'The Guard' it one of those films which come along every now and then and it gives you more than you bargained for. I had no doubt that I would enjoy this film, a brief look at the promo clips and straight off I got the sense that I would be introduced to a great character by way of Sergeant Gerry Boyle played by the wonderful Brendan Gleeson.
I expected great characters, I expected great humour, a fast and engaging storyline, and I was not disappointed. What I didn’t expect was the amazing mix of light and dark, wit and sarcasm, low life, reality, sharp, fast, emotionally engaging, perfectly balanced mix, which waltzed with racism, drugs, hard hitting reality, on the edge characters with more than the usual surface level of personality dished out to achieve a good movie, no, no, what I got were characters on many levels, layers that made each of them whole, real, alongside the raw but exciting mix of great script writing, every word, line, every event, each member of the cast, mixed together in an utterly marvellous evening’s entertainment.

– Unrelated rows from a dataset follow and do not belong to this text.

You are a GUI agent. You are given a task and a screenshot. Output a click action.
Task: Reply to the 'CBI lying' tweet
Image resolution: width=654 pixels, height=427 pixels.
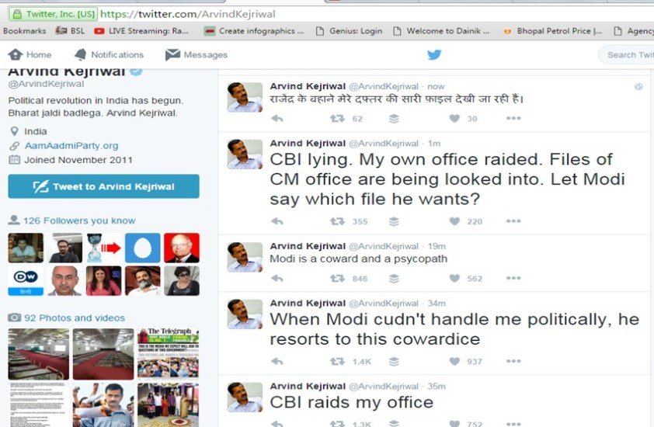[277, 221]

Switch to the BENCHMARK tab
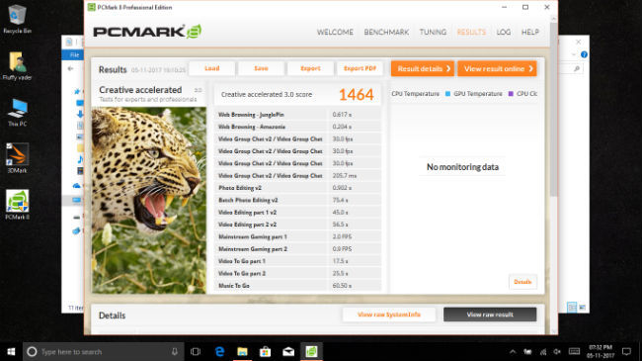[386, 32]

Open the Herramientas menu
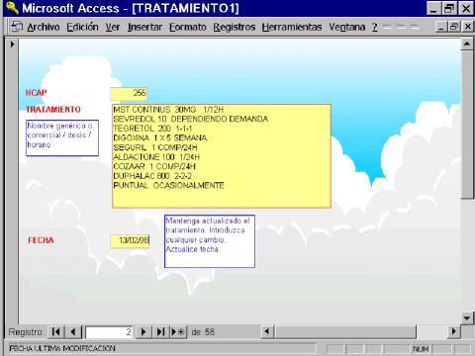coord(292,27)
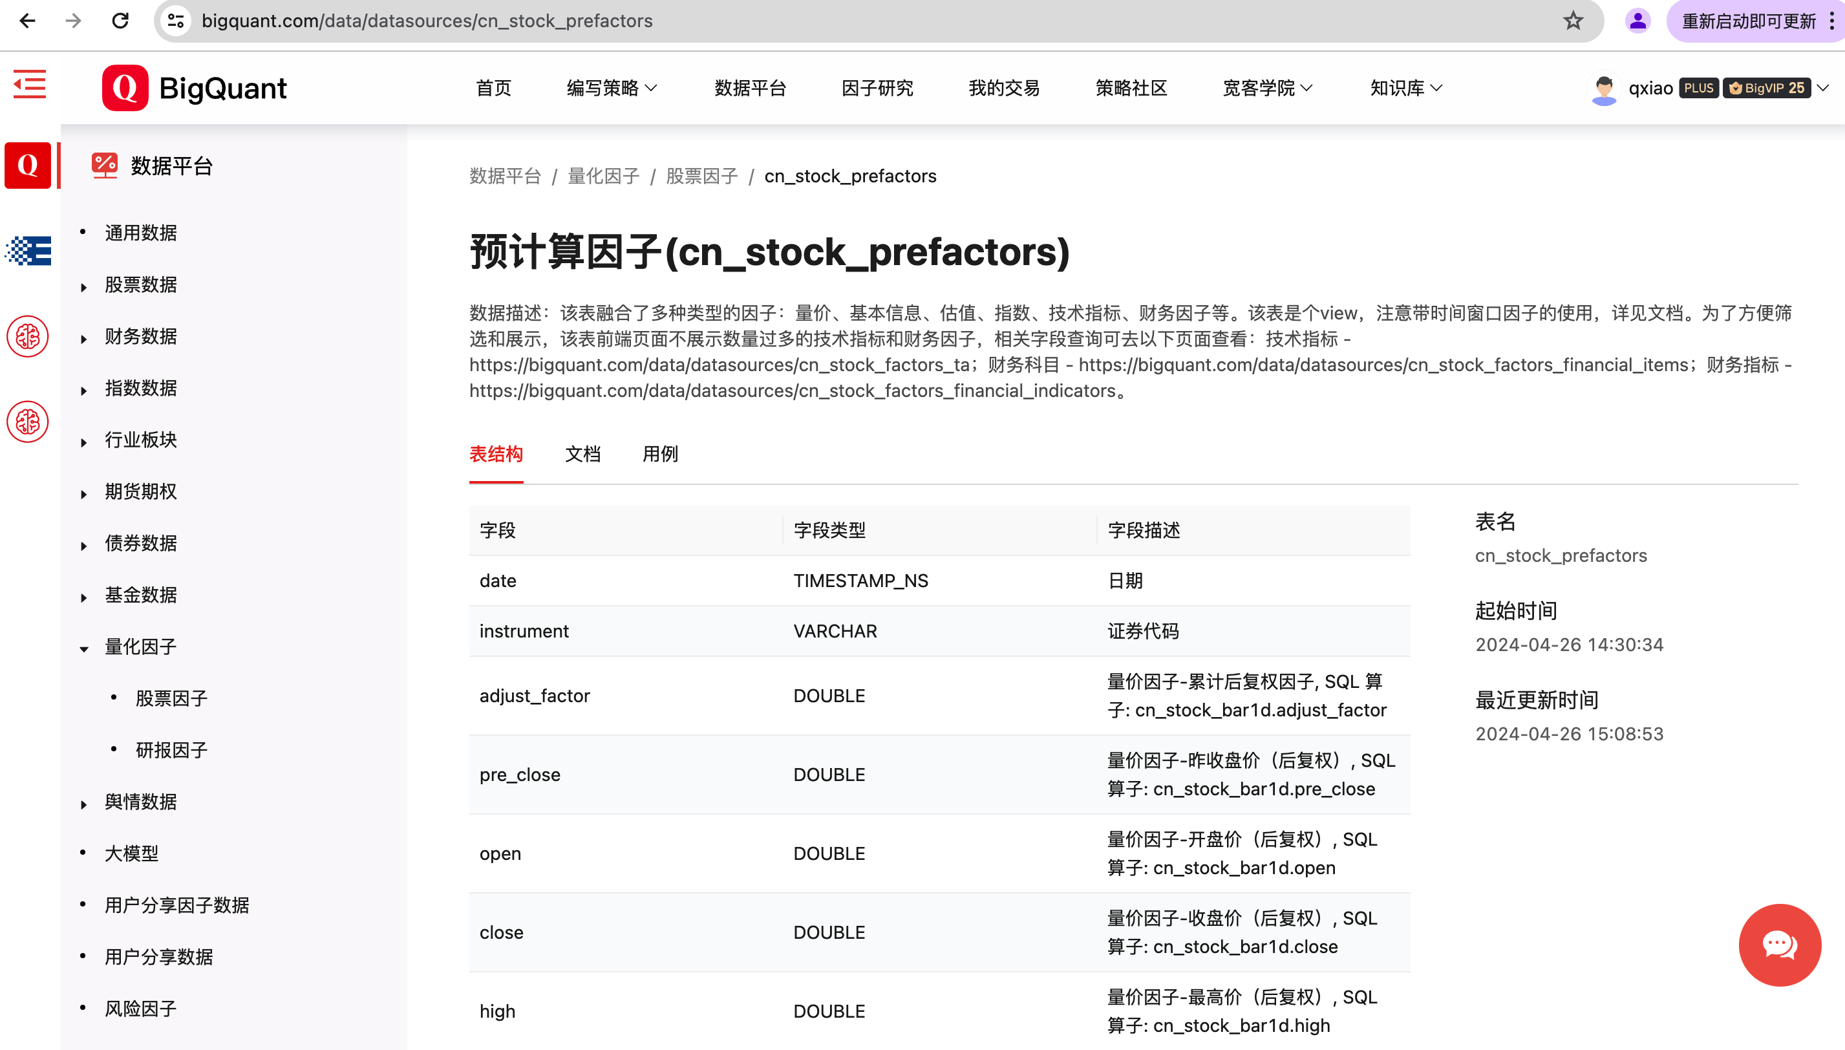
Task: Collapse the 量化因子 tree node
Action: click(x=84, y=648)
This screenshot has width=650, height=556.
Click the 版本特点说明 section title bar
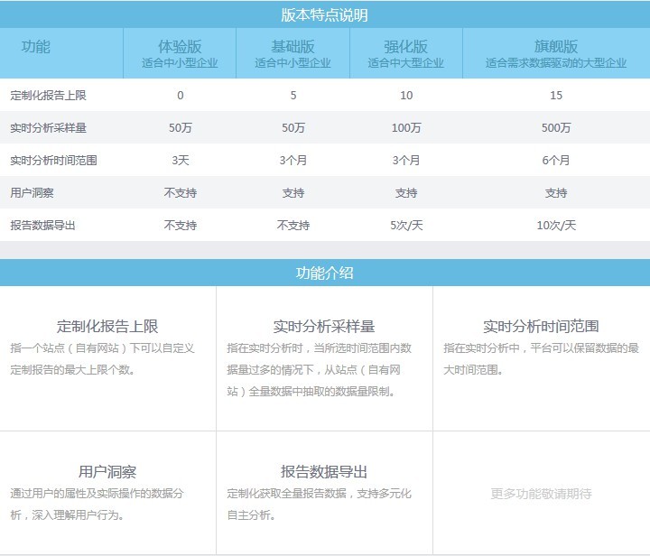click(x=325, y=14)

So you guessed it, I liked it, I liked it in bucket loads, because it not only entertained the audience, it held it , tested it, flirting with PC issues, war, drugs, prostitution, death, love, corruption, people on the margins, and some downright fucked up bad guys, and delivered it all in an utterly wonderful, hilarious, dark comedy that in my opinion, was an utter triumph.
Do yourself a favour, go see this movie!
Review & Brief Story Intro - Vue Cinema Liffey Valley
Gleeson is veteran Officer Sergeant Gerry Boyle, a bit of a rogue cop who marches by the beat of his own drum. When a drug smuggling ring headed by Liam Cunningham and Mark Strong's criminals sets up shop on Boyle's turf, the FBI send Cheadle's decorated agent to oversee the investigation. While not getting off to a great start - Boyle raises his hand during a briefing to ask the FBI Agent if he is "from the hood" - the two men soon come to share a mutual respect, and team up to investigate the case.
Brendan Gleeson embodies Gerry Boyle so completely perfectly that you won't be able to fathom anyone else playing the man after you leave the cinema. Like a great tennis player, his performance instantly raises the game of those around him and the Howth native gives arguably the best performance of the year so far. Cheadle and Strong have far less to do, but both men obviously understood the tone of the script and deliver solid supporting performances, while Cunningham is great as the quintessential Dublin gang boss.